Setup for working on morphological dictionaries

From Apertium
Revision as of 12:05, 19 November 2013 by Francis Tyers (talk | contribs) (Created page with "The most important thing when working on morphological dictionaries is to add words by frequency, and be able to check your morphology against a corpus.
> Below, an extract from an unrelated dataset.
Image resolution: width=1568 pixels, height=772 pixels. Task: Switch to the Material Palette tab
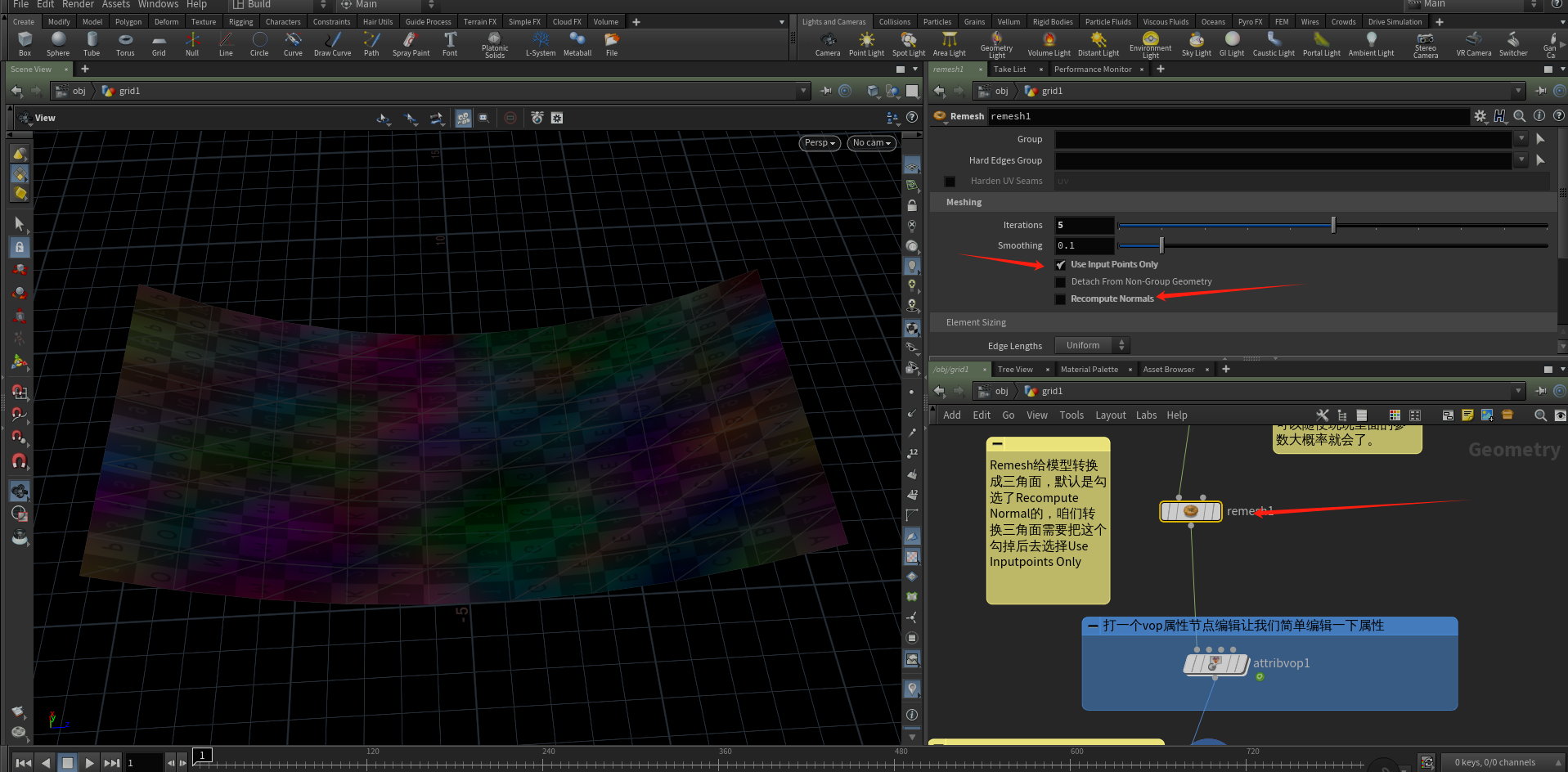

You will need: * a W...")
(diff) ← Older revision | Latest revision (diff) | Newer revision → (diff)
Jump to navigation Jump to search

The most important thing when working on morphological dictionaries is to add words by frequency, and be able to check your morphology against a corpus.

You will need:

  • a Wikipedia dump (see here), (the pages-articles.xml.bz2 file) and Wikipedia Extractor.
  • an Apertium monolingual language directory.

Example

Let's suppose we want to make an Urdu corpus.

Step 1

Download the Apertium Urdu module:

$ svn co https://svn.code.sf.net/p/apertium/svn/languages/apertium-urd

Compile it in the usual way.

Next, make a directory for your corpus.

$ mkdir -p urdu/wikipedia

$ cd urdu/wikipedia

Now, download the corpus, and extract the text:

$ wget http://dumps.wikimedia.org/urwiki/20131109/urwiki-20131109-pages-articles.xml.bz2

$ mkdir output

$ bzcat2 urwiki-20131109-pages-articles.xml.bz2| python WikiExtractor.py -o output/

$ cat output/*/* | strip_html.py > urd.crp.txt

Note: strip_html.py is a script that removes text between < and > from a text file.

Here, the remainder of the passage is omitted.